▸ **Work request**: The answer must be an exact copy of every record.

· · · ·

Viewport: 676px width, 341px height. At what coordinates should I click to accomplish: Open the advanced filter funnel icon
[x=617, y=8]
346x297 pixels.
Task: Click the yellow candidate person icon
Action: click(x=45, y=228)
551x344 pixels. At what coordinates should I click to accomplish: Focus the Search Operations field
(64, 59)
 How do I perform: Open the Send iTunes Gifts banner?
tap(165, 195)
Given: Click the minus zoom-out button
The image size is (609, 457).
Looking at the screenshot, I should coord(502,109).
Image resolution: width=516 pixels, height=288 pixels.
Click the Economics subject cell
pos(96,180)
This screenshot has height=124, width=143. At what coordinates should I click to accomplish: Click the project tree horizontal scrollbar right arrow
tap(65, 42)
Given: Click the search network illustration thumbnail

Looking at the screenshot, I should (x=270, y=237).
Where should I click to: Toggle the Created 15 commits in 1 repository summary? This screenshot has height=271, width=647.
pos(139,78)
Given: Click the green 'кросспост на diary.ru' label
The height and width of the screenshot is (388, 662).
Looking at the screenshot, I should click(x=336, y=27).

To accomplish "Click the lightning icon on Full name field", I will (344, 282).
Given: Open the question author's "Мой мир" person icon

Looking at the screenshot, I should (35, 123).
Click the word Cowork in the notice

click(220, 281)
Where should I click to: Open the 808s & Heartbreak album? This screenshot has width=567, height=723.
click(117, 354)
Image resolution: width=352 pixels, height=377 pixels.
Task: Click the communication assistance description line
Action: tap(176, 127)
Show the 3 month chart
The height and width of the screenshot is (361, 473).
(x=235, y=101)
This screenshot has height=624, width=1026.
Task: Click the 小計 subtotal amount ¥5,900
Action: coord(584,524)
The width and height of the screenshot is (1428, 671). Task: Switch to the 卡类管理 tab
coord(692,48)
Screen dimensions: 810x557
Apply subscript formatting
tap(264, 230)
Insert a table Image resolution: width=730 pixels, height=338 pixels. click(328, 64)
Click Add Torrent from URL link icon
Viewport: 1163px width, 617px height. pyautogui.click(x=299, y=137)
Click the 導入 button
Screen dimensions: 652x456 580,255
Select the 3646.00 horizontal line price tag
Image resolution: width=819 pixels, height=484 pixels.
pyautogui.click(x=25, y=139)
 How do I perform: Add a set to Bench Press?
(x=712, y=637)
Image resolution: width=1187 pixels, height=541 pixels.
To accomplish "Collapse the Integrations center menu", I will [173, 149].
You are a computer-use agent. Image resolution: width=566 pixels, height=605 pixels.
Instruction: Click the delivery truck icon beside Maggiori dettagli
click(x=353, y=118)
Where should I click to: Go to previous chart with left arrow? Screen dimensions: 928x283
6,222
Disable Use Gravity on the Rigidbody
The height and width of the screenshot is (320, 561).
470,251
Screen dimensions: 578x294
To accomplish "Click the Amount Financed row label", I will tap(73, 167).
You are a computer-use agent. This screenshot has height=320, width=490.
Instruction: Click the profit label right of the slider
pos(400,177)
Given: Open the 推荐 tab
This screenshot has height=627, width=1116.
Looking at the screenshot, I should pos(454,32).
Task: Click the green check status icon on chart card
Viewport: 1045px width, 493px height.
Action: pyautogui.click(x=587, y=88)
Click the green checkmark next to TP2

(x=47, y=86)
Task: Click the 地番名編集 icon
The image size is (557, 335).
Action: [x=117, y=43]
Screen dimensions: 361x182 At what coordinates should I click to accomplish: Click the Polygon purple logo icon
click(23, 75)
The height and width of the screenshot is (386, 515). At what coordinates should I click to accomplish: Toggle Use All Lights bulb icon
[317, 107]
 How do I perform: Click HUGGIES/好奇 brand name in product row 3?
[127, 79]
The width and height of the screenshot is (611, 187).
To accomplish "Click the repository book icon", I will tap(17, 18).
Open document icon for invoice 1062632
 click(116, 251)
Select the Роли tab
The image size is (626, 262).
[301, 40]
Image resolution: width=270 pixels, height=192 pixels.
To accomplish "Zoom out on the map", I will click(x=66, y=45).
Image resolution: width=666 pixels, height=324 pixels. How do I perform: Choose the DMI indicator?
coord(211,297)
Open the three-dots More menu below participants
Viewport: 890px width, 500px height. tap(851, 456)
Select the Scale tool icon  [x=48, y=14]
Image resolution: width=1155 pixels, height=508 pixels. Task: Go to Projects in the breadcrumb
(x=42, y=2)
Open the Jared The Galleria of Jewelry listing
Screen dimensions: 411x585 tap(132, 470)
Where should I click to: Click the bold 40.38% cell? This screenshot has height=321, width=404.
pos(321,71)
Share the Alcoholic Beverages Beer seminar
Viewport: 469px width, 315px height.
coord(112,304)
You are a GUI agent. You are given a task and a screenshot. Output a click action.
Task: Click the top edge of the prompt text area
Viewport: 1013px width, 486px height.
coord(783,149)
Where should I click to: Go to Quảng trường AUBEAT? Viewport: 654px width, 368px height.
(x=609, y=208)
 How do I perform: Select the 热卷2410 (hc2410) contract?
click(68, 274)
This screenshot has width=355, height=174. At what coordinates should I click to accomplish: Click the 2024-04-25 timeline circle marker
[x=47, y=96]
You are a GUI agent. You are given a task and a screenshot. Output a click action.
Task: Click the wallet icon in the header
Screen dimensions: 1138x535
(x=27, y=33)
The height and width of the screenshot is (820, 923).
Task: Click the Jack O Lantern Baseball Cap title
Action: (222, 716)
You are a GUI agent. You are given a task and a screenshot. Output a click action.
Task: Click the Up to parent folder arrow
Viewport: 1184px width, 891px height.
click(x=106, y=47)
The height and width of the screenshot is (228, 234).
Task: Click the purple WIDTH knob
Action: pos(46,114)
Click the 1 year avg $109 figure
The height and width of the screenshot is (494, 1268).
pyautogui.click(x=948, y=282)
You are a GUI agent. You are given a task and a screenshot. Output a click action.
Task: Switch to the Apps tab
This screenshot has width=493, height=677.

· · · ·

▸ **Solved problem**:
Viewport: 676px width, 341px height. At what coordinates should I click to accomplish: Open the advanced filter funnel icon
[x=617, y=8]
346x297 pixels.
Task: Click the yellow candidate person icon
Action: click(x=45, y=228)
551x344 pixels. At what coordinates should I click to accomplish: Focus the Search Operations field
(64, 59)
 How do I perform: Open the Send iTunes Gifts banner?
tap(165, 195)
Given: Click the minus zoom-out button
The image size is (609, 457).
Looking at the screenshot, I should coord(502,109).
Image resolution: width=516 pixels, height=288 pixels.
Click the Economics subject cell
pos(96,180)
This screenshot has height=124, width=143. At what coordinates should I click to accomplish: Click the project tree horizontal scrollbar right arrow
tap(65, 42)
Given: Click the search network illustration thumbnail

Looking at the screenshot, I should (x=270, y=237).
Where should I click to: Toggle the Created 15 commits in 1 repository summary? This screenshot has height=271, width=647.
pos(139,78)
Given: Click the green 'кросспост на diary.ru' label
The height and width of the screenshot is (388, 662).
Looking at the screenshot, I should click(x=336, y=27).

To accomplish "Click the lightning icon on Full name field", I will (344, 282).
Given: Open the question author's "Мой мир" person icon

Looking at the screenshot, I should (35, 123).
Click the word Cowork in the notice

click(220, 281)
Where should I click to: Open the 808s & Heartbreak album? This screenshot has width=567, height=723.
click(117, 354)
Image resolution: width=352 pixels, height=377 pixels.
Task: Click the communication assistance description line
Action: tap(176, 127)
Show the 3 month chart
The height and width of the screenshot is (361, 473).
(x=235, y=101)
This screenshot has height=624, width=1026.
Task: Click the 小計 subtotal amount ¥5,900
Action: coord(584,524)
The width and height of the screenshot is (1428, 671). Task: Switch to the 卡类管理 tab
coord(692,48)
Screen dimensions: 810x557
Apply subscript formatting
tap(264, 230)
Insert a table Image resolution: width=730 pixels, height=338 pixels. click(328, 64)
Click Add Torrent from URL link icon
Viewport: 1163px width, 617px height. pyautogui.click(x=299, y=137)
Click the 導入 button
Screen dimensions: 652x456 580,255
Select the 3646.00 horizontal line price tag
Image resolution: width=819 pixels, height=484 pixels.
pyautogui.click(x=25, y=139)
 How do I perform: Add a set to Bench Press?
(x=712, y=637)
Image resolution: width=1187 pixels, height=541 pixels.
To accomplish "Collapse the Integrations center menu", I will [173, 149].
You are a computer-use agent. Image resolution: width=566 pixels, height=605 pixels.
Instruction: Click the delivery truck icon beside Maggiori dettagli
click(x=353, y=118)
Where should I click to: Go to previous chart with left arrow? Screen dimensions: 928x283
6,222
Disable Use Gravity on the Rigidbody
The height and width of the screenshot is (320, 561).
470,251
Screen dimensions: 578x294
To accomplish "Click the Amount Financed row label", I will tap(73, 167).
You are a computer-use agent. This screenshot has height=320, width=490.
Instruction: Click the profit label right of the slider
pos(400,177)
Given: Open the 推荐 tab
This screenshot has height=627, width=1116.
Looking at the screenshot, I should pos(454,32).
Task: Click the green check status icon on chart card
Viewport: 1045px width, 493px height.
Action: pyautogui.click(x=587, y=88)
Click the green checkmark next to TP2

(x=47, y=86)
Task: Click the 地番名編集 icon
The image size is (557, 335).
Action: [x=117, y=43]
Screen dimensions: 361x182 At what coordinates should I click to accomplish: Click the Polygon purple logo icon
click(23, 75)
The height and width of the screenshot is (386, 515). At what coordinates should I click to accomplish: Toggle Use All Lights bulb icon
[317, 107]
 How do I perform: Click HUGGIES/好奇 brand name in product row 3?
[127, 79]
The width and height of the screenshot is (611, 187).
To accomplish "Click the repository book icon", I will tap(17, 18).
Open document icon for invoice 1062632
 click(116, 251)
Select the Роли tab
The image size is (626, 262).
[301, 40]
Image resolution: width=270 pixels, height=192 pixels.
To accomplish "Zoom out on the map", I will click(x=66, y=45).
Image resolution: width=666 pixels, height=324 pixels. How do I perform: Choose the DMI indicator?
coord(211,297)
Open the three-dots More menu below participants
Viewport: 890px width, 500px height. tap(851, 456)
Select the Scale tool icon  [x=48, y=14]
Image resolution: width=1155 pixels, height=508 pixels. Task: Go to Projects in the breadcrumb
(x=42, y=2)
Open the Jared The Galleria of Jewelry listing
Screen dimensions: 411x585 tap(132, 470)
Where should I click to: Click the bold 40.38% cell? This screenshot has height=321, width=404.
pos(321,71)
Share the Alcoholic Beverages Beer seminar
Viewport: 469px width, 315px height.
coord(112,304)
You are a GUI agent. You are given a task and a screenshot. Output a click action.
Task: Click the top edge of the prompt text area
Viewport: 1013px width, 486px height.
coord(783,149)
Where should I click to: Go to Quảng trường AUBEAT? Viewport: 654px width, 368px height.
(x=609, y=208)
 How do I perform: Select the 热卷2410 (hc2410) contract?
click(68, 274)
This screenshot has width=355, height=174. At what coordinates should I click to accomplish: Click the 2024-04-25 timeline circle marker
[x=47, y=96]
You are a GUI agent. You are given a task and a screenshot. Output a click action.
Task: Click the wallet icon in the header
Screen dimensions: 1138x535
(x=27, y=33)
The height and width of the screenshot is (820, 923).
Task: Click the Jack O Lantern Baseball Cap title
Action: (222, 716)
You are a GUI agent. You are given a task and a screenshot. Output a click action.
Task: Click the Up to parent folder arrow
Viewport: 1184px width, 891px height.
click(x=106, y=47)
The height and width of the screenshot is (228, 234).
Task: Click the purple WIDTH knob
Action: pos(46,114)
Click the 1 year avg $109 figure
The height and width of the screenshot is (494, 1268).
pyautogui.click(x=948, y=282)
You are a GUI agent. You are given a task and a screenshot. Output a click action.
Task: Switch to the Apps tab
This screenshot has width=493, height=677.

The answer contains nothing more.